Acceder a un crédito hipotecario sin garantías depende de varios factores. Al margen de lo que establece la ley, cuestiones como los ingresos, el tipo de trabajo, la nacionalidad o la edad del solicitante inciden en la posibilidad de conseguirlo. En este marco, los seguros desempeñan un papel indispensable.
Comprar una vivienda en España supone, de media, un desembolso de 2.085 euros por metro cuadrado. De ahí que también suponga, en la mayoría de los casos, tener que solicitar un crédito hipotecario. Pero, incluso en este supuesto, el sueño de adquirir casa propia no es un proyecto que cualquiera pueda llevar a buen término, pues existen unas condiciones que, a priori, determinan quién puede acceder a un préstamo y quién no. Entre ellas, los ingresos y el trabajo del solicitante ya que, por ley, la cuota de una hipoteca no puede superar un tercio de su salario.

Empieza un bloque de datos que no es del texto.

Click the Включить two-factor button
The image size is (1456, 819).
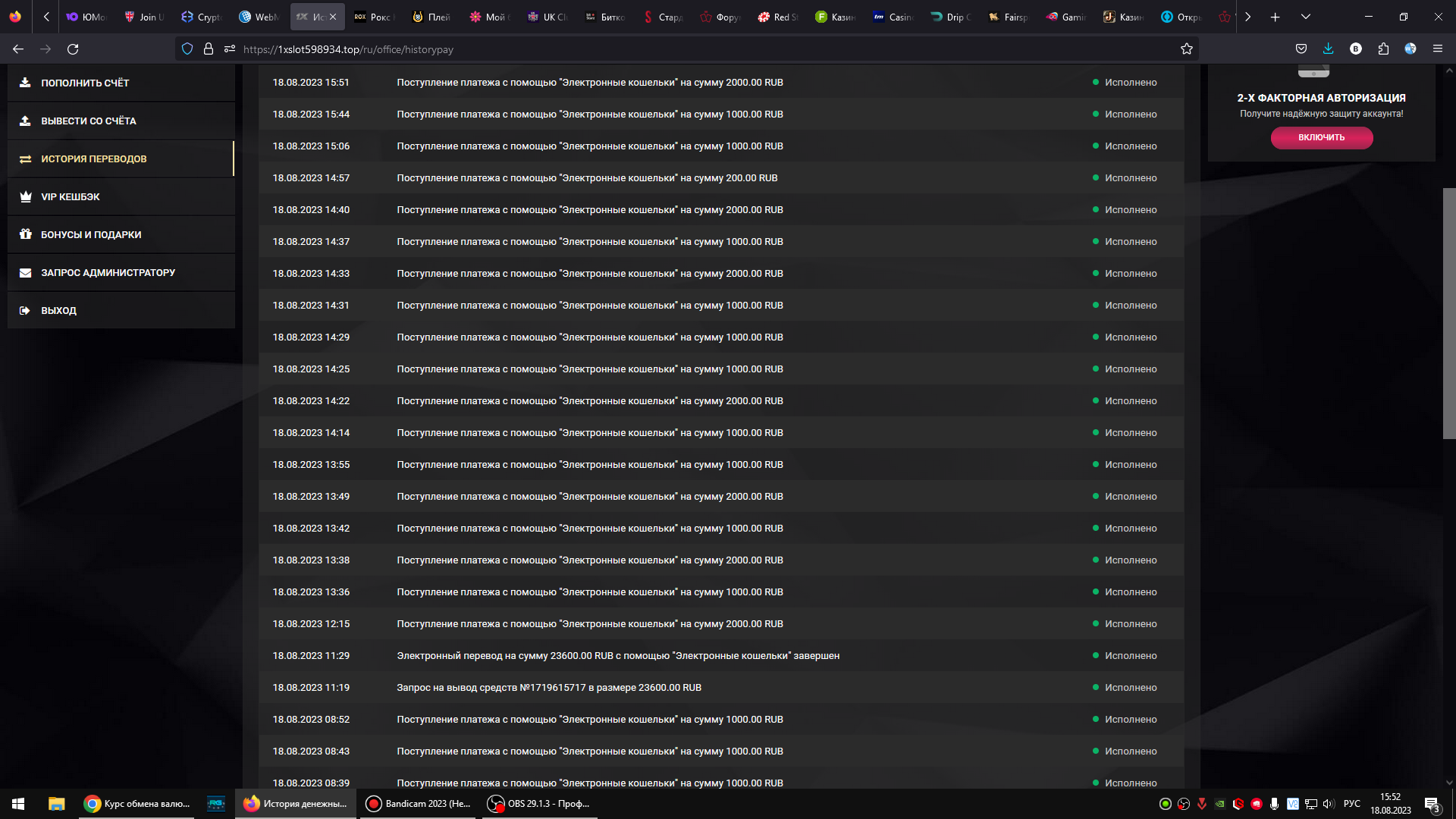pyautogui.click(x=1321, y=137)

El aval es otro de los requisitos que suele pedir un banco antes de conceder un préstamo hipotecario. Consiste en una garantía de pago que, normalmente, involucra a un segundo inmueble o a una persona con solvencia económica para que, en caso de que el solicitante no pueda hacer frente a la cuota de su hipoteca, algo o alguien responda por él. Se trata, en resumidas cuentas, de un mecanismo de seguridad para que el banco pueda recuperar el dinero que le ha facilitado al cliente, así como los intereses, que son su margen de ganancia.
Ofrecer un inmueble como aval es una herramienta pensada para aquellas personas que, por ejemplo, ya tienen una propiedad y desean adquirir otra. El riesgo de perderlo todo si algo sale mal corre exclusivamente por cuenta del cliente, ya que son sus bienes los que están en juego. Presentar a un avalista, en cambio, significa involucrar a alguien más en la operación bancaria; alguien que posea la solvencia suficiente como para hacerse cargo de la deuda contraída. Este, sin duda, es un ejercicio de confianza, y quizá por ello, en gran parte de las ocasiones el respaldo lo da un miembro de la familia de quien solicita el préstamo. Casi siempre, los padres.